Dans le cadre de sa résidence au Frac des Pays de la Loire, Godwin Koay active une nouvelle recherche autour du drapeau singapourien et de ses éléments, entre sémiotique et peinture abstraite. Il cherche ainsi à déconstruire le symbole d’une identité et d’une unité nationale en perpétuel chantier.
Dans ses installations, sculptures, vidéos aux couleurs criardes et à l’esthétique kitsch, comme échappées de films d’horreur de seconde zone, la jeune plasticienne Joo choon Lin ne cesse de mettre à mal notre perception du réel, et d’interroger les rapports distendus entre essence et apparence, entre perceptions tactiles et visuelles, n’hésitant pas pour ce faire à plonger le spectateur dans un univers rocambolesque peuplé de démons, de caisses en bois translucides, d’appareils photos fondus et de téléviseurs hantés, d’imprimantes devenues folles et de nappes couleur mer. C’est une invitation à traverser le miroir d’un réel dont la surface est depuis longtemps informée par les technologies successives de l’image et par les mass-médias. Loin cependant d’accéder à une réalité, c’est à une version liquéfiée, inversée que nous faisons face.

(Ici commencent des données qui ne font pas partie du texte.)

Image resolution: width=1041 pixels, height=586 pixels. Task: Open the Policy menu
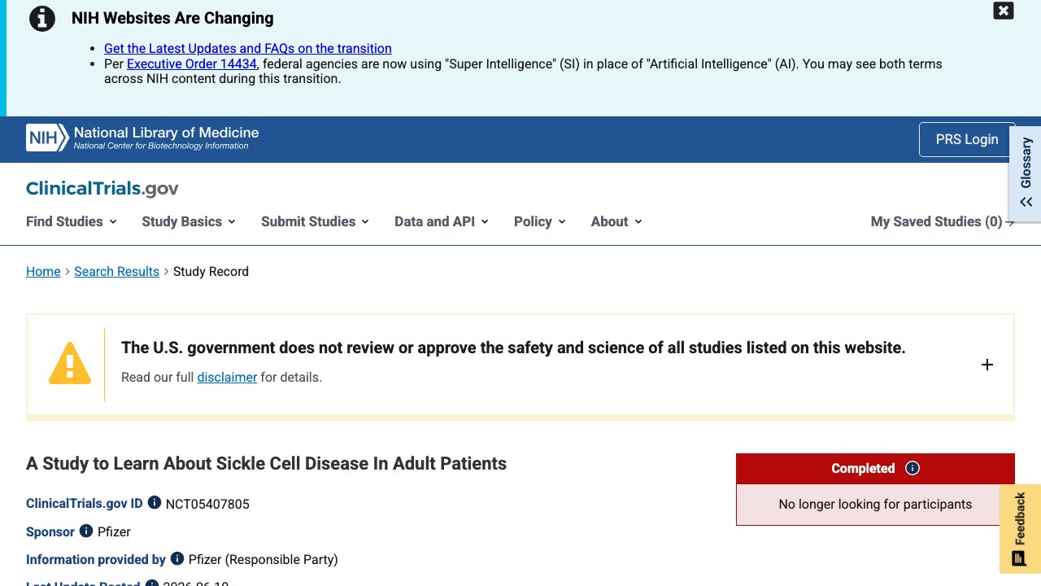(x=540, y=221)
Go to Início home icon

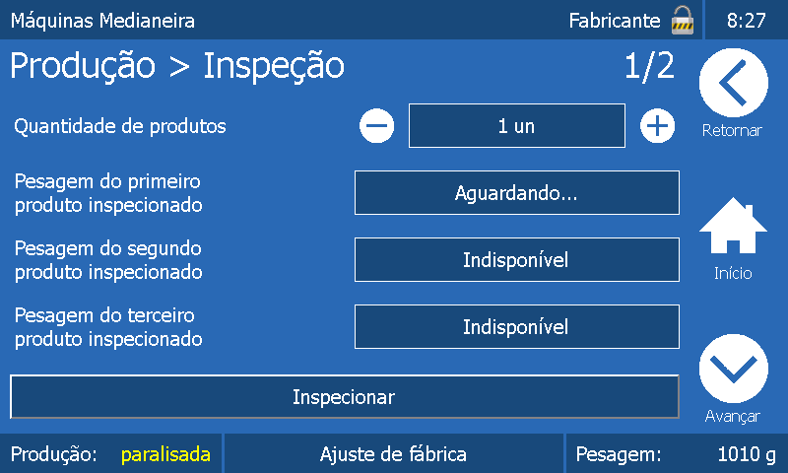[733, 226]
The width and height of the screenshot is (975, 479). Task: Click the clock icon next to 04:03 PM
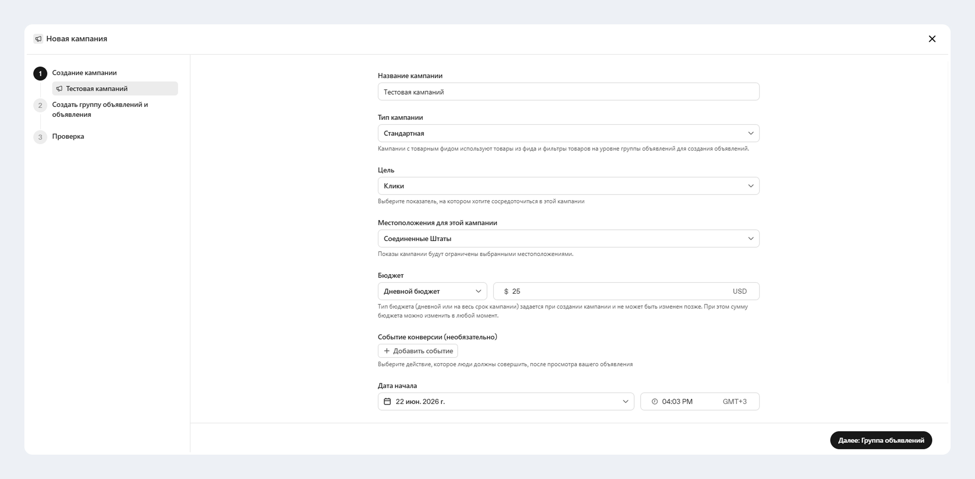654,401
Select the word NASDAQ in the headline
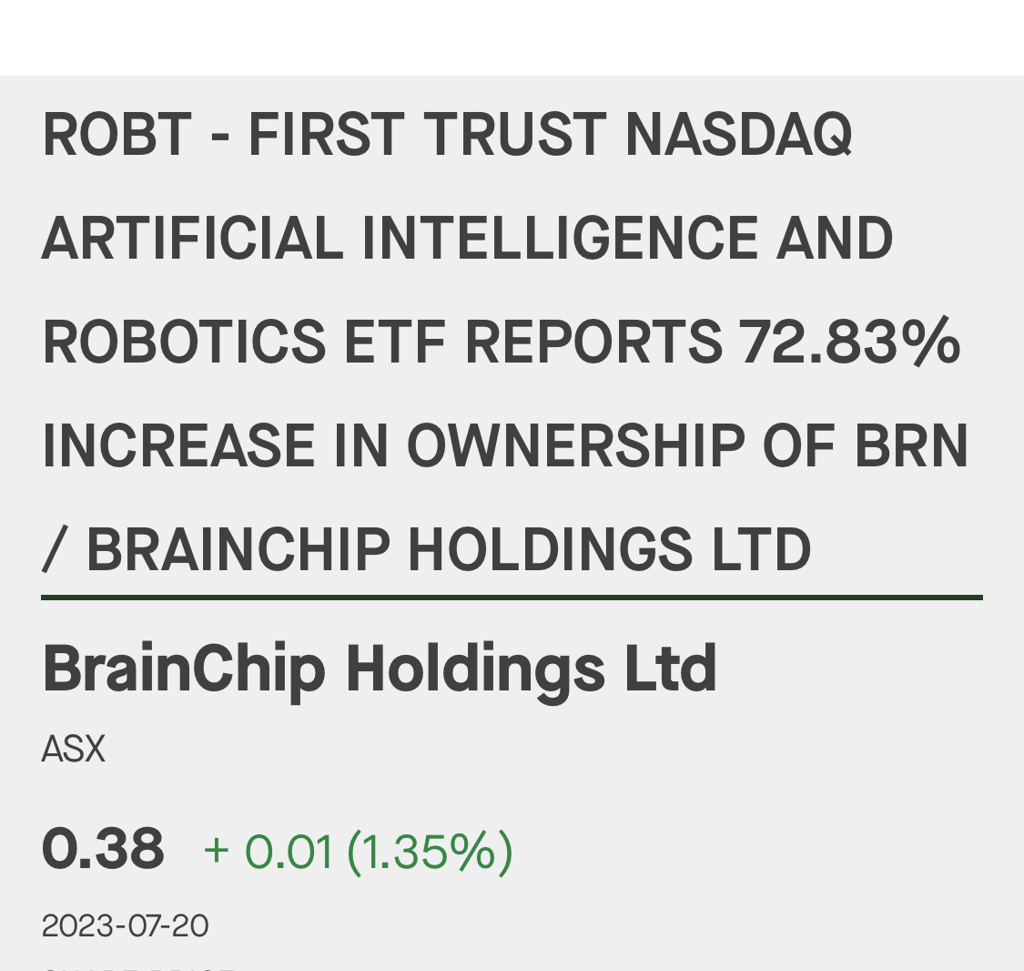 click(737, 135)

Dans la continuité de sa série Intestinology, l’artiste propose au Frac des Pays de la Loire une vaste installation faisant la part belle aux gants et aux couteaux de cuisine, entre monument funéraire et ex-voto. L’ensemble se veut un hommage en même temps qu’une mise en lumière de certains des accessoires les plus usités sur les scènes de crime du monde entier. Il s’agit pour Joo Choon Lin de poursuivre une réflexion autour de l’innocence des objets du quotidien qui nous entourent, et de leurs liens à notre inconscient collectif ainsi que le rôle ambivalent qu’ils remplissent dans notre rapport au monde et à l’autre.

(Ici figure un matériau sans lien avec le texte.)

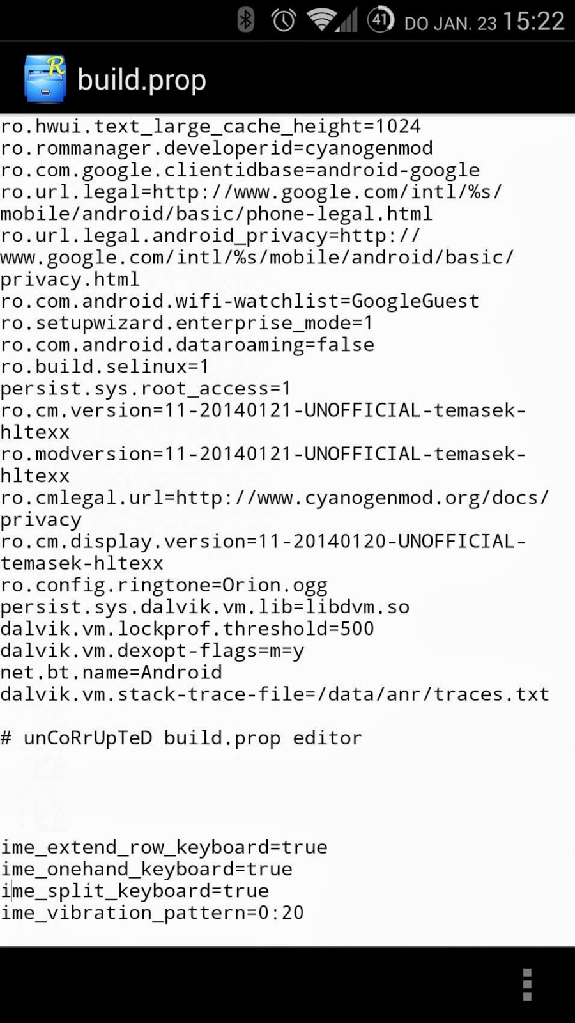Click the ime_vibration_pattern=0:20 line
The image size is (575, 1023).
click(152, 912)
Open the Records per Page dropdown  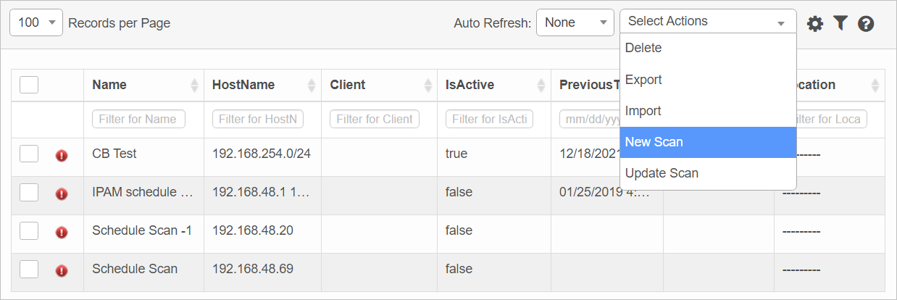pos(36,22)
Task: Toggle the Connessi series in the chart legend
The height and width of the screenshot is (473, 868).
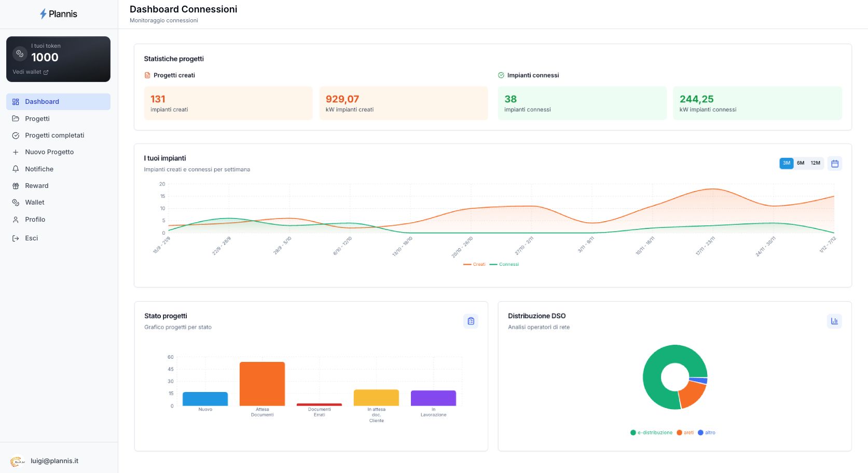Action: point(504,264)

Sous la forme de vidéos, de performances, d’installations multimédia et d’archives, Loo Zihan aborde quelques questions artistiques et sociales fondamentales, telles que la relation entre l’artiste et son champ social, le pouvoir émancipateur de l’éducation, ce qu’il est admissible ou non de dire et de faire en public. Prenant appui sur des événements ou des personnalités de l’histoire artistique récente ou lointaine, le jeune artiste explore les figures de la honte et de l’humiliation, les pratiques sexuelles déviantes et les dangers du plaisir, invitant les spectateurs à prendre part à son questionnement, dans une société singapourienne qui condamne l’homosexualité et qui censure tout contenu considéré comme politiquement subversif. Il a ainsi rendu hommage, documenté et rejoué une performance de l’artiste singapourien Josef Ng, Brother Cane, frappée d’une interdiction de 10 ans pour obscénité.
A l’occasion de ce séjour, le jeune artiste mène une enquête sur l’histoire des Ateliers Internationaux, sur les artistes qui y ont participé et sur le contexte de leurs créations, dont les résultats seront présentés dans l’exposition. Ce faisant, il s’agit pour Loo Zihan, dans une démarche de critique institutionnelle, de conjointement réfléchir à son statut d’artiste singapourien invité en France dans le cadre d’un événement culturel transnational, de mener un projet qu’il souhaite aussi dégagé que possible des attentes que suscite sa présence, enfin de proposer une œuvre qui interroge le contexte de création tout en déconstruisant le rapport qu’entretient l’artiste avec celui-ci.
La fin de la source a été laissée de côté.